_Data extract_
======
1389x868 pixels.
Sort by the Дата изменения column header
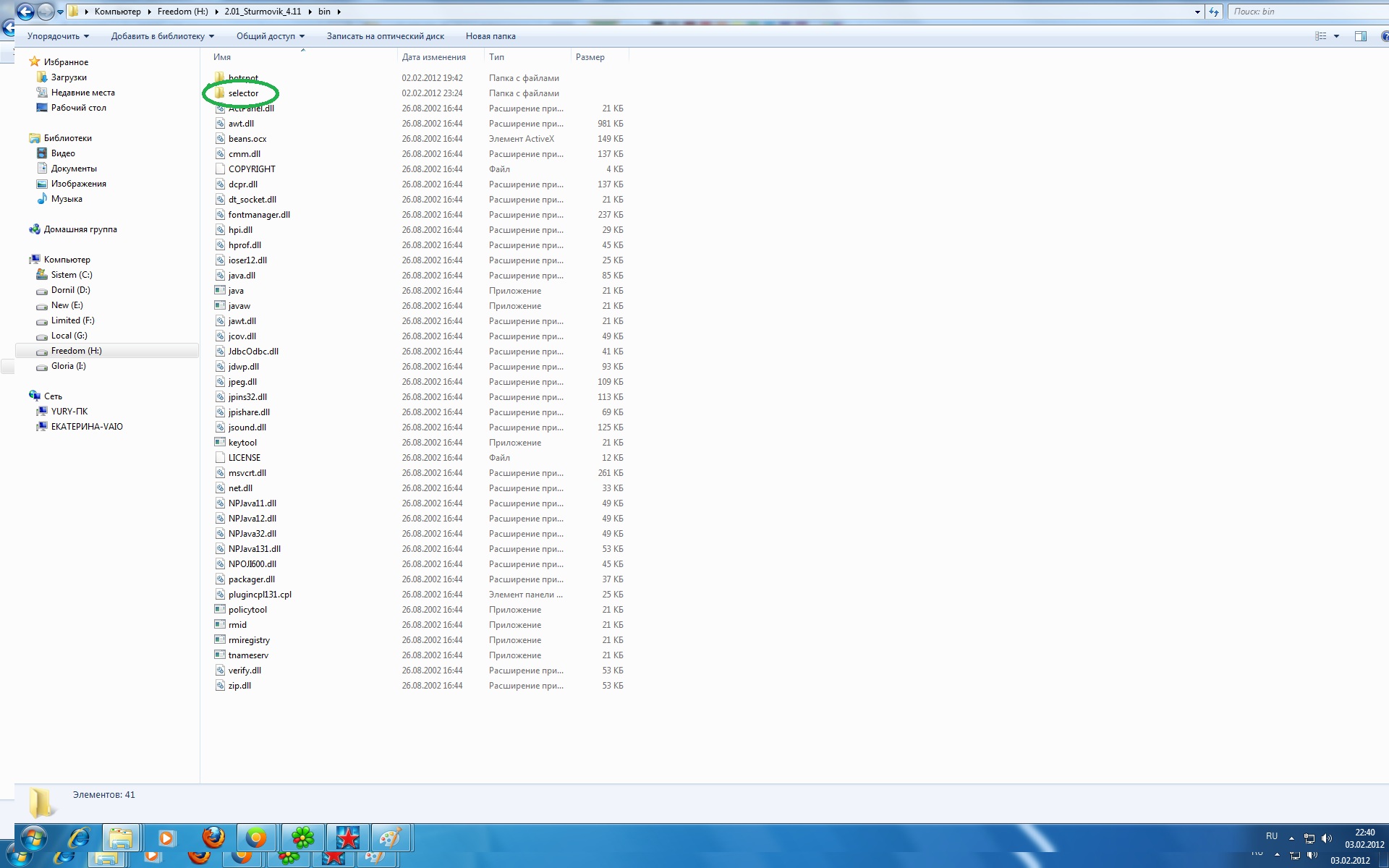pos(433,57)
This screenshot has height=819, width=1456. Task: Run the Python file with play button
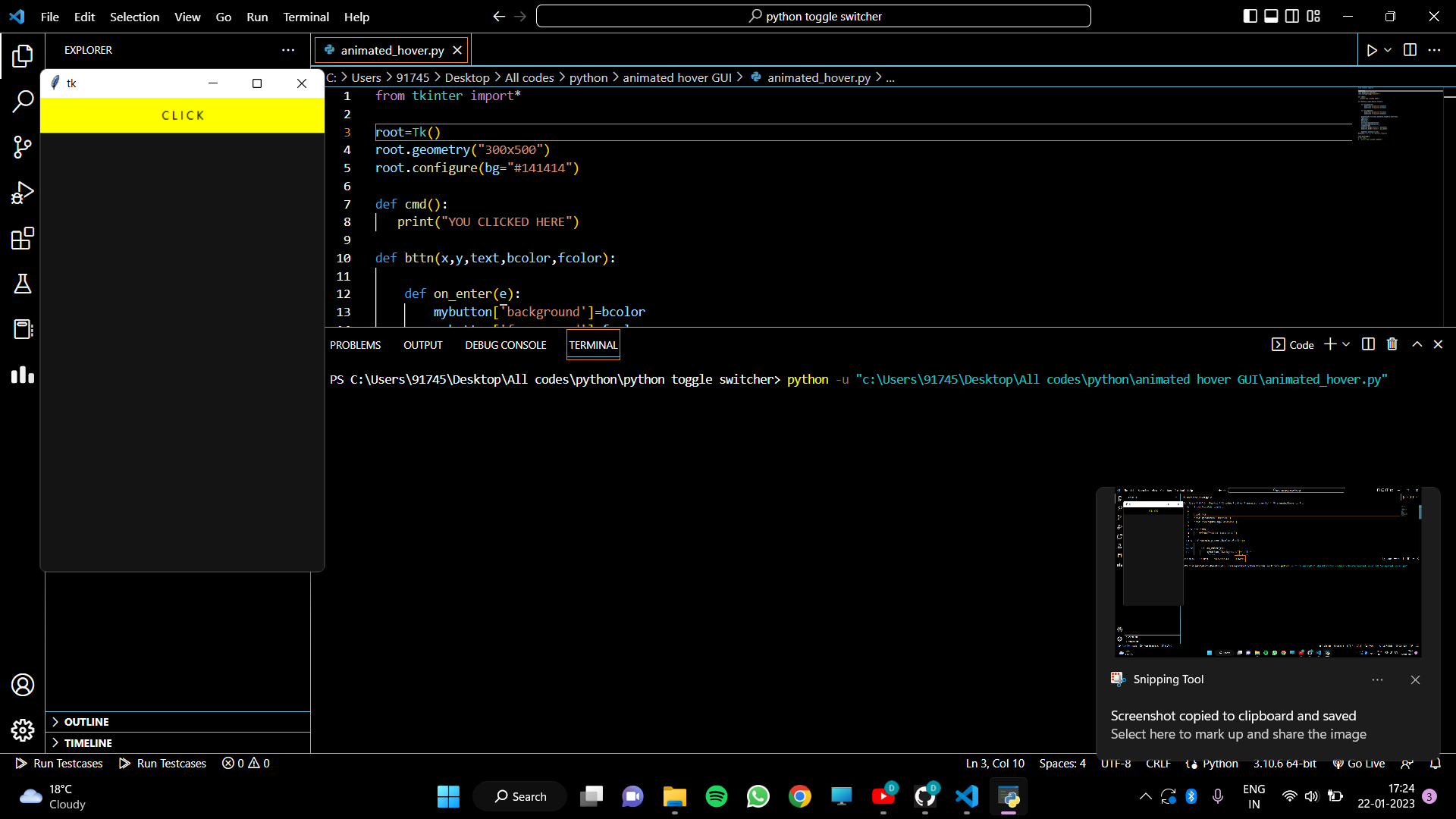[1373, 49]
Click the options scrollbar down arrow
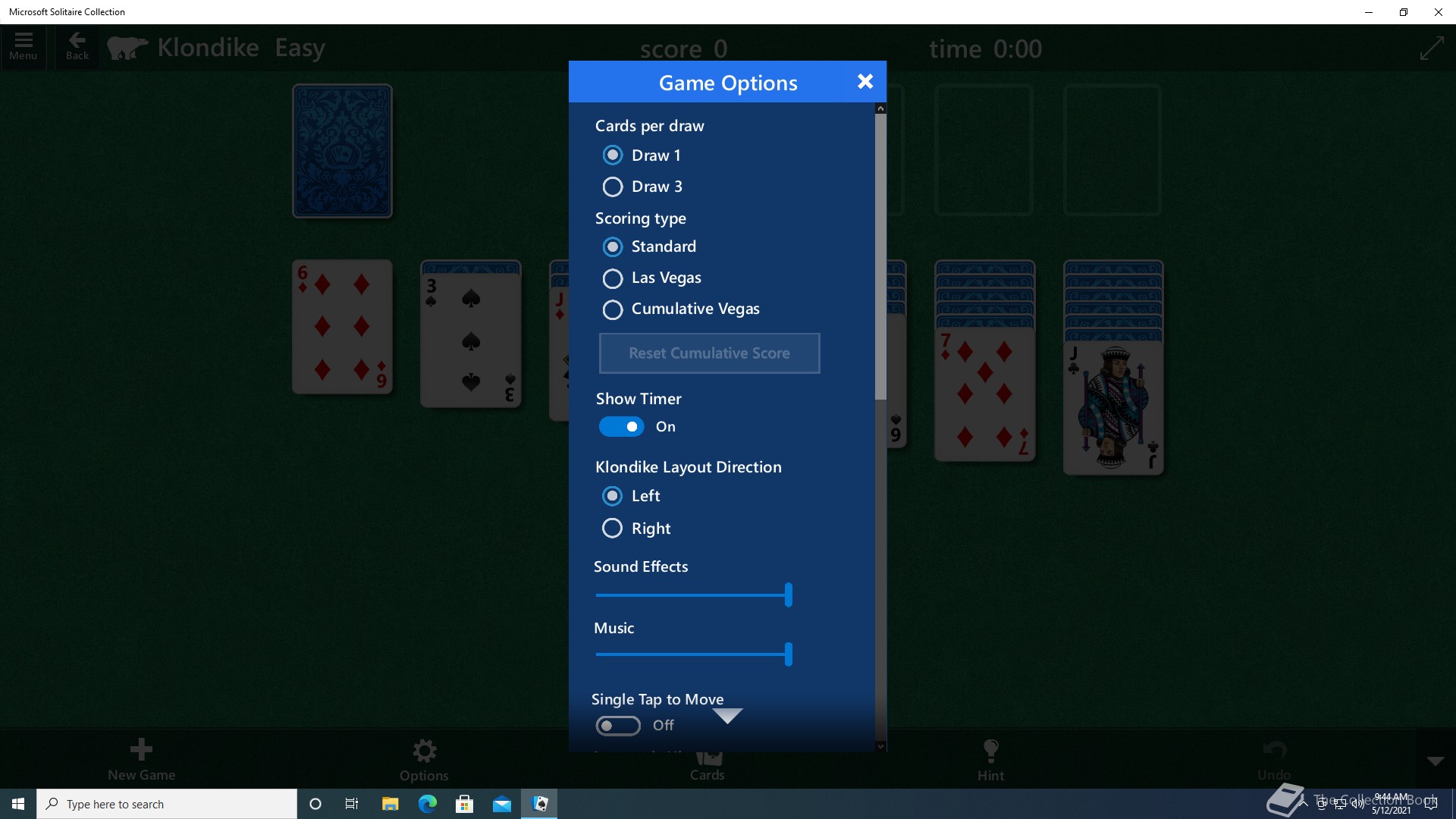Image resolution: width=1456 pixels, height=819 pixels. 880,746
======
Everything in the data except the pictures needs to be written out exactly.

1389x868 pixels.
Sort by the Дата изменения column header
pos(433,57)
This screenshot has height=819, width=1456. Task: Run the Python file with play button
[1373, 49]
Click the options scrollbar down arrow
Image resolution: width=1456 pixels, height=819 pixels. 880,746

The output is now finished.